HOWTO cope with lumberjack inactive sockets¶
Why do that¶
The PunchPlatform LTR to LMR configuration is key to transport data reliably from one system/site to another. To support data shipping across sites, lumberjack connections are used by combining Lumberjack bolts and spout. A Lumberjack bolt transfers logs to a Lumberjack spout using a reliable, acknowledged protocol in a way to make sure all logs are properly processed.
In between you can have lossly networks, firewalls, resulting into socket timeouts and zombies. In order to correctly react to these, you have several configurations options described next.
What to do¶
Configure socket applicative keep alive¶
The Lumberjack bolt accept a keep alive configuration. It makes the bolt periodically send a keep alive lumberjack message to the spout, and kill close the connection should the spout be too slow to respond with a corresponding ack message.

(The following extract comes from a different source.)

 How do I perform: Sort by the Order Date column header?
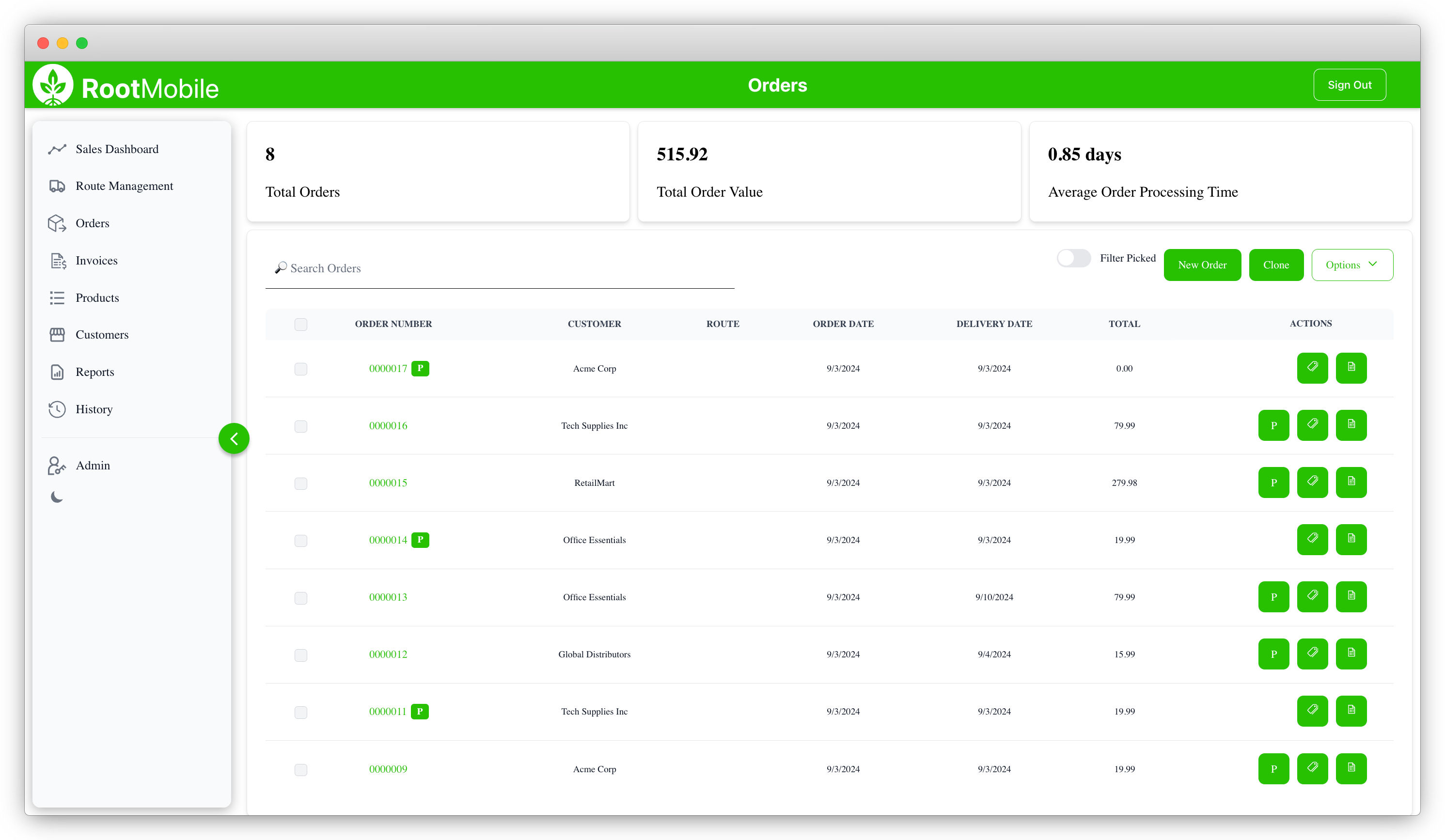(843, 324)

This keep alive message is harmless and invisible to your chain of processing. Here is a typical settings :
{
     "type" : lumberjack_input",
     "settings" : {
         "destination" : [
           {
               "host" : "target.ip.address",
               "port" : 9999,
                ...
               # Use a keep alive applicative message exchange to make sure the server is alive
               # Here we send such keep alive message every 30 seconds
               "keep_alive_interval" : 30,
               # and we give 20 seconds to the server to send us back the corresponding acknowledgement.
               # if not received in that time interval the socket will be closed 
               "keep_alive_timeout" : 20
           }
         ]
     },
     "storm_settings" : { ... }
 }
On the server (spout) side, you have two options. The first is to configure a read socket timeout. If no data is received after a time delay, the corresponding socket will be closed.
{
  "type" : lumberjack_input",
  "settings" : {
      "listen" : [
          {
             "host" : "target.ip.address",
             "port" : "9999",
             "compression" : true,
             "ssl" : true,
             "ssl_private_key" : "/opt/keys/punchplatform.key.pkcs8",
             "ssl_certificate" : "/opt/keys/punchplatform.crt",
             #
             # If no data is received for 30 seconds, then perform the read_timeout_action
             "read_timeout_ms" : 30000,
             # In case a zombie client is detected, close the socket. 
             # An alternative "exit" action makes the whole JVM exits, so as to restart the topology alltogether
             "read_timeout_action" : "close"
          }]
  },
  "storm_settings" : { ... }
}
An alternative solution it to make the spout use the keep alive mechanism.
Warning
WATCHOUT the keep alive option is supported staring avishai-3.3.5. You can only use it after you have upgraded all your LTRs. We recommend using this option only in PunchPlatform brad installed systems.